Professor Receives Geographic Information Science Research Award

Richard Church honored for his fundamental contributions to geographic information systems and keen analysis of problems defined over space and time

UC Santa Barbara geography professor Richard Church has been selected for the 2014 University Consortium for Geographic Information Science (UCGIS) Research Award for his highly cited “Maximal Covering Location Problem” paper and relevant fundamental contributions to geographic information science (GIS). Church will receive the award May 21 at the UCGIS summer symposium in Pasadena, California, where he will address the audience.

“I am truly honored by being selected for this award and the recognition it brings to the field of location science,” Church said.

Also associate dean of mathematical, life and physical sciences, Church is a leading figure in scientific efforts to use and combine spatial analysis methods with GIS. He has made sustained academic contributions to GIS, location analysis and modeling, natural resource management and transportation. His findings have impacted a range of disciplines and enhanced planning and decision-making for urban, regional and environmental management.

One of Church’s seminal contributions to location analysis was introduced in the “Maximal Covering Location Problem,” a 1974 article in the “Papers in Regional Science.” This work, upon which he has expanded over the ensuing years, constitutes a major contribution to the theory and application of location analysis. It has also made the transition to location software packages included in commercial GIS, such as ArcGIS and TransCAD.

A second influential aspect of Church’s research pertains to the integration of GIS with location modeling. The culmination of this perspective on geographic information science is his recent book, “Business Site Selection, Location Analysis and GIS.” In this work, he demonstrates how GIS and location modeling are intimately linked in a number of ways — abstraction, data quality, model specification, computational requirement and geo-visualization.
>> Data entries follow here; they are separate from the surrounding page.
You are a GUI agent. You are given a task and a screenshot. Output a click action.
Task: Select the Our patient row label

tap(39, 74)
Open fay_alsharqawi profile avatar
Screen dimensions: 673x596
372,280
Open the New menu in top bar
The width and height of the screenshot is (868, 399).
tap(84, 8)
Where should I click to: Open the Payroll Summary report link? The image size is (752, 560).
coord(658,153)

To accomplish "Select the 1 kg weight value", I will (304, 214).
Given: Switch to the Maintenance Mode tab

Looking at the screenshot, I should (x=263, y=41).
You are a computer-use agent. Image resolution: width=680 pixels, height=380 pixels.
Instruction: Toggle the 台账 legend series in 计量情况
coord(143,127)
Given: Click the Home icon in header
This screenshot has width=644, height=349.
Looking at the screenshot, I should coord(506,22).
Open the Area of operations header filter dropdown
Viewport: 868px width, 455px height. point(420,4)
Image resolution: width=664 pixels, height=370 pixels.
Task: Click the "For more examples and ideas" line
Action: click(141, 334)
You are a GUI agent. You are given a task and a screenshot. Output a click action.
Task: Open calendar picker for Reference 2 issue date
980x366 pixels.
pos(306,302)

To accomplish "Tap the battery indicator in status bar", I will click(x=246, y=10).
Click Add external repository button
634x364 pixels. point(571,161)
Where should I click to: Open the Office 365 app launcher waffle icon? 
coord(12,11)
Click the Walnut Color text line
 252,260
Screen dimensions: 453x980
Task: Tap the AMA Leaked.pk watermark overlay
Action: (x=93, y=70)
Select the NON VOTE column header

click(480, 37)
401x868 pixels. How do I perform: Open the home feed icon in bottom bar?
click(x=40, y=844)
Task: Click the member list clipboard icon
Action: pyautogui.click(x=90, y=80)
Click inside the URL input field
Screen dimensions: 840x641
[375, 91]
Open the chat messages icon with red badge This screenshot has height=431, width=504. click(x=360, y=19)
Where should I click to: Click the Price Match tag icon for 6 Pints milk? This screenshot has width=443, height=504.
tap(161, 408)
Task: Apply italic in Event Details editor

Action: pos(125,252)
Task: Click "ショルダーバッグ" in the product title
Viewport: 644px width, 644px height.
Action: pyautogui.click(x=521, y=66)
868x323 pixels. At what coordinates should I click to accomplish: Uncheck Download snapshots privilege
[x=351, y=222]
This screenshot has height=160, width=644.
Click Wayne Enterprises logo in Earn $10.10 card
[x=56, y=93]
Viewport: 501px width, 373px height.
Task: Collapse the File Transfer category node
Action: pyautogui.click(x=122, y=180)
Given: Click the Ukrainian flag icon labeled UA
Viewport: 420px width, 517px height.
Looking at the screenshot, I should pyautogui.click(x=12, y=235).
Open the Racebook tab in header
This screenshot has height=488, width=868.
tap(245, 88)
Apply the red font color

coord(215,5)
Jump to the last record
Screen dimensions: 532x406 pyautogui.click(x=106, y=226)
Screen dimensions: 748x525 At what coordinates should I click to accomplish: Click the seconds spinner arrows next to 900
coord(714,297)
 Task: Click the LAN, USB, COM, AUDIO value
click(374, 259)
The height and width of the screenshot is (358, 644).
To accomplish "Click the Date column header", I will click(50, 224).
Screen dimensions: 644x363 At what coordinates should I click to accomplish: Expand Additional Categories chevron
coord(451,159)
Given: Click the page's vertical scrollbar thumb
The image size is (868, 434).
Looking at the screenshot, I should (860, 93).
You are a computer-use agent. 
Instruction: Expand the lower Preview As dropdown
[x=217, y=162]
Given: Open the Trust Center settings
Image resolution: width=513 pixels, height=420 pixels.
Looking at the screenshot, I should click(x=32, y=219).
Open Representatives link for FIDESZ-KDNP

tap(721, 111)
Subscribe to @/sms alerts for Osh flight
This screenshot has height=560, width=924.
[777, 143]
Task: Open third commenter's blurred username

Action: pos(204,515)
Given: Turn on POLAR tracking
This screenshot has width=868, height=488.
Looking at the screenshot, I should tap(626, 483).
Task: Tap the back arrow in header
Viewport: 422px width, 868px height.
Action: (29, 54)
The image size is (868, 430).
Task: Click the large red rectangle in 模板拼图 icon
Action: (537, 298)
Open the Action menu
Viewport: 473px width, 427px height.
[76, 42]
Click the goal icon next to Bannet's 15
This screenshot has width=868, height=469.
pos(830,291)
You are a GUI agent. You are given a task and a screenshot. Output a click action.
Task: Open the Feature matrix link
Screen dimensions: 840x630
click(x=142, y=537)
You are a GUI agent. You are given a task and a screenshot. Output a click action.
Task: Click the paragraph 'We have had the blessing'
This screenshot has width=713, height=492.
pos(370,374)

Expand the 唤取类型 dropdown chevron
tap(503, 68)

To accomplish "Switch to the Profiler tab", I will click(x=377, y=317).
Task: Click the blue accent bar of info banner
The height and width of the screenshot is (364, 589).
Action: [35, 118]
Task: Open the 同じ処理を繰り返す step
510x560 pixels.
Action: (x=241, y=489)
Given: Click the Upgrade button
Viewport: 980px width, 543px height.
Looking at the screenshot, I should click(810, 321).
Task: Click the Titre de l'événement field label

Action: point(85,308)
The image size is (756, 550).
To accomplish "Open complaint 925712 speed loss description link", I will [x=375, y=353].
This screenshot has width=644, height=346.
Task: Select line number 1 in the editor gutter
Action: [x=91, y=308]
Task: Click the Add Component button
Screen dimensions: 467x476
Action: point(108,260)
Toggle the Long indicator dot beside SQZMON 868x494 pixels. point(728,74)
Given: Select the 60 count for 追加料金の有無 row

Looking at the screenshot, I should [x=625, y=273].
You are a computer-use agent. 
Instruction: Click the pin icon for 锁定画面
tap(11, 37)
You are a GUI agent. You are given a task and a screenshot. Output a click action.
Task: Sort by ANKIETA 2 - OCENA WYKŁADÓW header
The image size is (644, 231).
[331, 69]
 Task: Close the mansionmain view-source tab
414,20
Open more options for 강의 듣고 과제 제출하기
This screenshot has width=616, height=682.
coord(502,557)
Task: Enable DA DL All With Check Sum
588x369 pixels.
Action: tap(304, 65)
Church has also made significant contributions to natural resource management, transportation and system vulnerabilities in critical infrastructure. He has authored more than 230 publications during his 39-year career, with co-authors representing a broad range of disciplines, including geography, business, environmental science, civil and industrial engineering, operations research, management science, mathematics and statistics. According to Google Scholar, his work has been cited over 7,900 times. 

Chair of UCSB’s geography department from 1984 to 1988, Church has served as a consultant to a number of companies and agencies on a wide variety of issues, including systems for manpower deployment and systems for scheduling training activities, which are used by the U.S. Navy, the German Air Force and the Australian Army. He holds a U.S. patent on an optimization method that estimates the manpower needs for emergency medical systems from computerized data systems.

Church received his Bachelor of Science degree from Lewis and Clark College and his Ph.D. in environmental systems engineering from The Johns Hopkins University. In 2009, he was elected Fellow of the Regional Science Association International and Fellow of the American Association for the Advancement of Science. In 2012, he received a lifetime achievement award from the Institute for Operations Research and the Management Sciences.